Pearls: Microsoft Orleans Reader and different binary inputs

Posted on October 03, 2022 · 9 mins read · tagged with: #pearls #dotnet #Orleans

Microsoft Orleans is a project that originates from Microsoft Research. It implements a virtual actor model and allows you to write scalable distributed applications. Every distributed system usually has to address a few similar problems like work scheduling or data storage. Beside that, it needs to have a protocol to communicate between the nodes. To have a protocol implemented, it needs to be able to write and read messages in an efficient manner. Let’s take a look at some of the serialization aspects of Orleans then and see one of the design pearls.

Serialization

Orleans are like any other application in a sense, that they create objects and then use them to perform some operations. As vague as it sounds, this is how applications work in .NET (unless, you do some crazy, no alloc magic). If an application requires communication with other processes or nodes, or if it requires writing its state to a storage to later read it from it, it requires some way of transforming in memory state into something that usually in a form of a chunk of bytes. Depending on the approach taken and the case (because sometimes you need to handle both) the intermediate medium will be a Stream or a Memory<byte> or other representation of chunks of bytes.

The process of hydration, where raw data are read from a storage to be transformed into fully fledged object is called deserialization.

Serialization in Orleans

In case of Orleans, the aspects of serialization are addressed by a separate project called Orleans.Serialization. If you dive into it, shortly you’ll find a general purpose Serializer, that handles writing an object representation to and reading it from:

  1. byte[] - a regular array of bytes, that can be easily wrapped in a Span<byte>
  2. Memory<byte> - a memory, supported either by an array or some memory manager
  3. Stream - a regular .NET stream
  4. IBufferWriter<byte> - an abstraction over anything that allows to write chunks of bytes and can support pooling on it own

Let’s admit, the number of options here is astonishing! Also, some of them might be quite different in handling. Reading from a Memory<byte>, that can be accessed by its .Span property, is something different than reading from a Stream that requires some additional management. How Orleans handle multiple cases then?

Let’s examine the reading part, particularly the case of handling the different types of sources to read from.

Reader in Orleans

To provide a coherent way of reading any byte source, Reader<TInput> is used (declared: here). To create a reader, factory methods are used. The caller does not need to specify the input on their own, but rather just Reader.Create(yourInput,....) to get a reader.

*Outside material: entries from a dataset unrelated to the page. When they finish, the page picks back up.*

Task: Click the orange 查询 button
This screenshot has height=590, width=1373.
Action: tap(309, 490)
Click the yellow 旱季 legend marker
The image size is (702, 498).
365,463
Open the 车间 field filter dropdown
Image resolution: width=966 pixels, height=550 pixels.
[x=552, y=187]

The Reader<TInput> itself is a ref struct, meaning, that it’s:

  1. stack allocated
  2. cannot be boxed, so…
  3. can be used only in a synchronous flow

As Reader<TInput> is generic, to create a new one, the type must be closed. If it’s specified by a structure, according to the generic rules, the type will be not shared with other structures. Meaning, that if you check something for <TInput> you might be sure that it will be preserved. For reference types, this would not work as the implementation is shared between them. This property is often used to write some conditions that are checked once, but still, the majority of the code of the structures is shared.

Let’s take a look at the actual longer snippet of code. It’s amended with loads of comments to make the comments right next to the code that they discuss. The fields not needed for the reasoning are removed.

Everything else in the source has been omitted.